Exactly. You can't end fee for service without entire government control and without outlawing private practice entirely. Even the ACO model, touted as the magical savior that will somehow eliminate the profit motive while still allowing profits hasn't done it. It is a gimmick that will fail. This guy nailed it:

“There’s lots of activity, but it’s unclear what’s really going on...[and] it hasn’t led to a significant change of the culture and financial incentives that doctors and hospitals are working under,” Berenson says. “The ACO has the incentive to save money, but hospitals and doctors are still under fee-for-service, (FFS)” he adds, “so it seems too minimal a change” to show a serious intent to transform healthcare delivery. - See more at: http://managedhealthcareexecutive.m...uch-can-they-really-save#sthash.G447QJqf.dpuf"

Ultimately, there's no real way to motivate people to save money, if you're going to pay them less money to do it. It's ludicrous. Even if you take the profit motive from the physicians, the hospitals, ACOs and insurance companies themselves being businesses in every sense of the word, will do everything they possibly can to maximize their profits.

There's no frickin' magical way to trick people into doing anything else but getting payed for the work they do, and if they don't, they're not going to do any such work. They're going to move along to somewhere they can get paid as much as possible for their services ("fee" for "service.")

We have the evidence right in front of us: The VA system. You pay me a salary, and I am not going to stay late for shifts, I am going to see EXACTLY the median number of patients per shift that everyone else sees, and I certainly won't participate in any hospital committees. Why do we think that government-run healthcare (the VA) which is an epic fail is going to work on a broader scale for all of society?
It will not. You watch. The VA will clean up it's act long enough to get the media lens out of their faces then back to business as usual. Human nature is what it is. Fed Ex beats USPS every time. It may be more expensive to send a package, but much more effective, and Fed Ex gets my money every time I need to be sure my delivery gets there and fast.


The right answer is to disband the VA system entirely, fire all of the government employees, and give all the veterans private insurance.

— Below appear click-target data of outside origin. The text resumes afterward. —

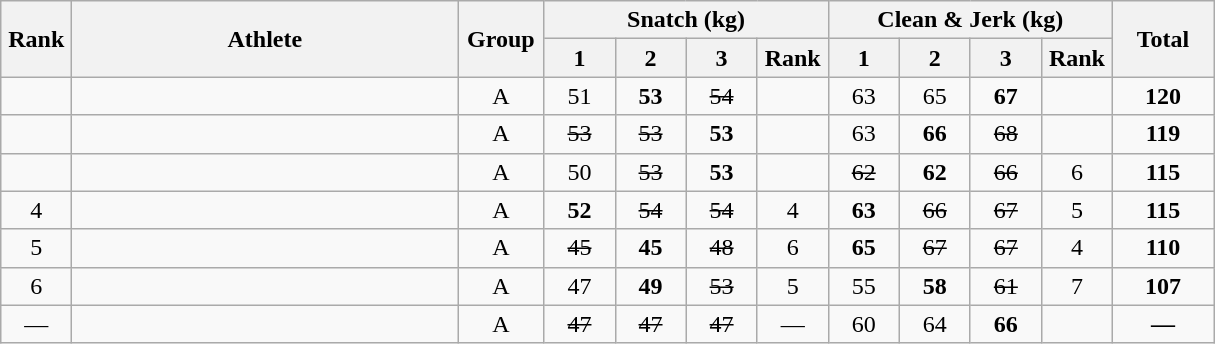
120 [1162, 96]
64 [934, 324]
55 [864, 286]
Total [1162, 39]
49 [650, 286]
50 [580, 172]
60 [864, 324]
Athlete [265, 39]
7 [1076, 286]
110 [1162, 248]
Group [501, 39]
68 [1006, 134]
48 [722, 248]
Snatch (kg) [686, 20]
107 [1162, 286]
Clean & Jerk (kg) [970, 20]
51 [580, 96]
52 [580, 210]
61 [1006, 286]
119 [1162, 134]
58 [934, 286]
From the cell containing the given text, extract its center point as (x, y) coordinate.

It would actually save money.
In the mean time, it serves as a great example of what we should not model ourselves after: Government Healthcare in the truest sense of the words.

I am salaried right now, but as a "locums" who likes my current job (I've been working at it for a year) I know I can be fired at any time for any reason, so I work hard to keep my employment.

Absolutely. It's the same if you're a physician in private practice. If you're not a good employee, your boss goes broke. When the boss is you, the result, most doctors in private practice are going to work very hard.